TRY IT: Retype, exactly and with both ends included, the lines below from the one containing "How do I perform: Tap" through the end; omit the pictures.

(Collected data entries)
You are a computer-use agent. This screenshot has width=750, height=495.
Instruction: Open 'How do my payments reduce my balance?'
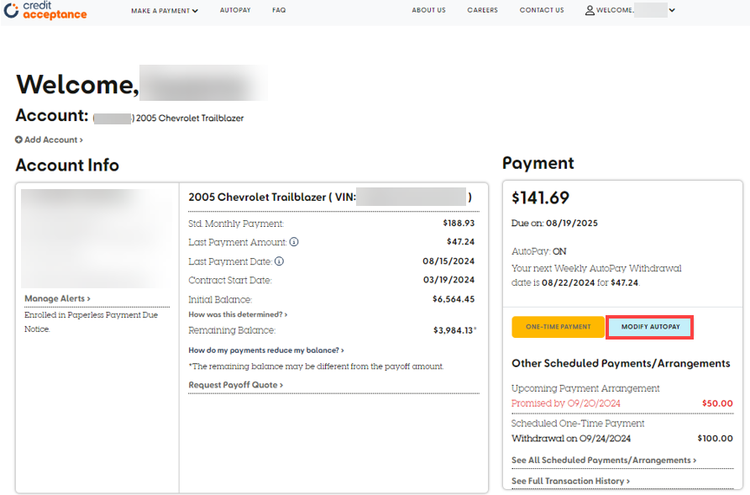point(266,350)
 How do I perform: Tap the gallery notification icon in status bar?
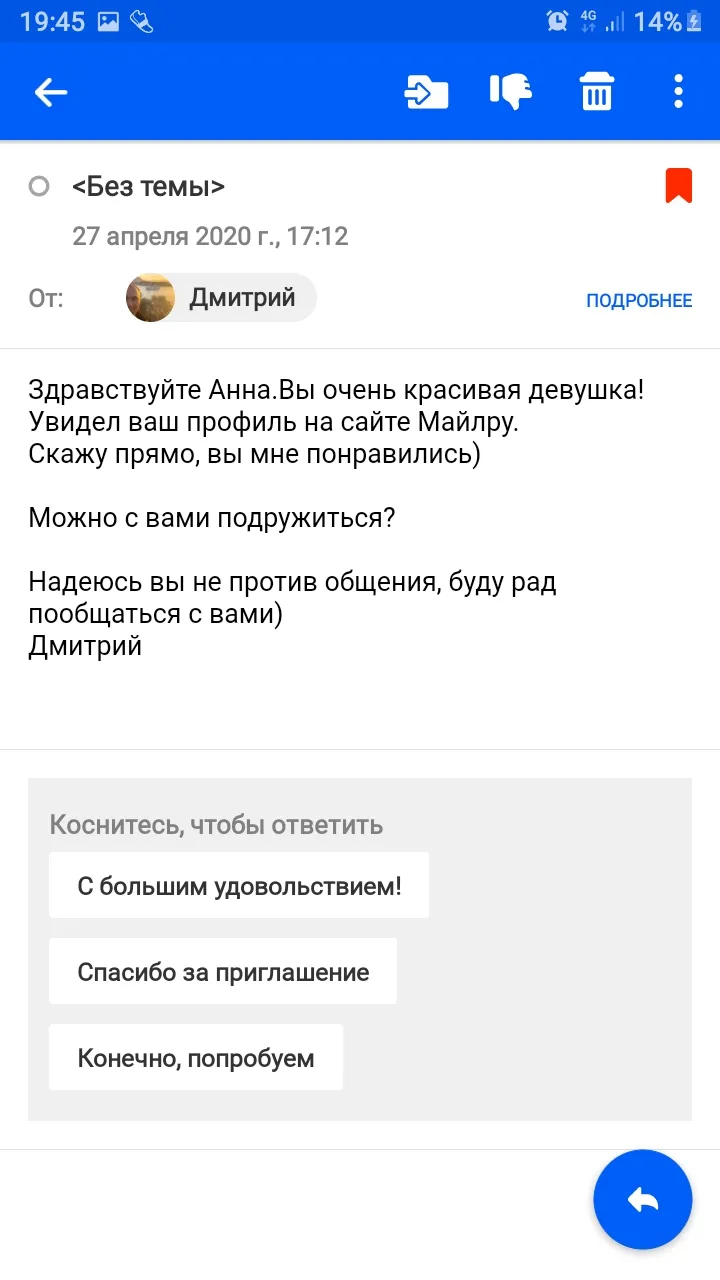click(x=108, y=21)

SOLVED EXERCISE:
 How do I perform: Tap the gallery notification icon in status bar?
click(x=108, y=21)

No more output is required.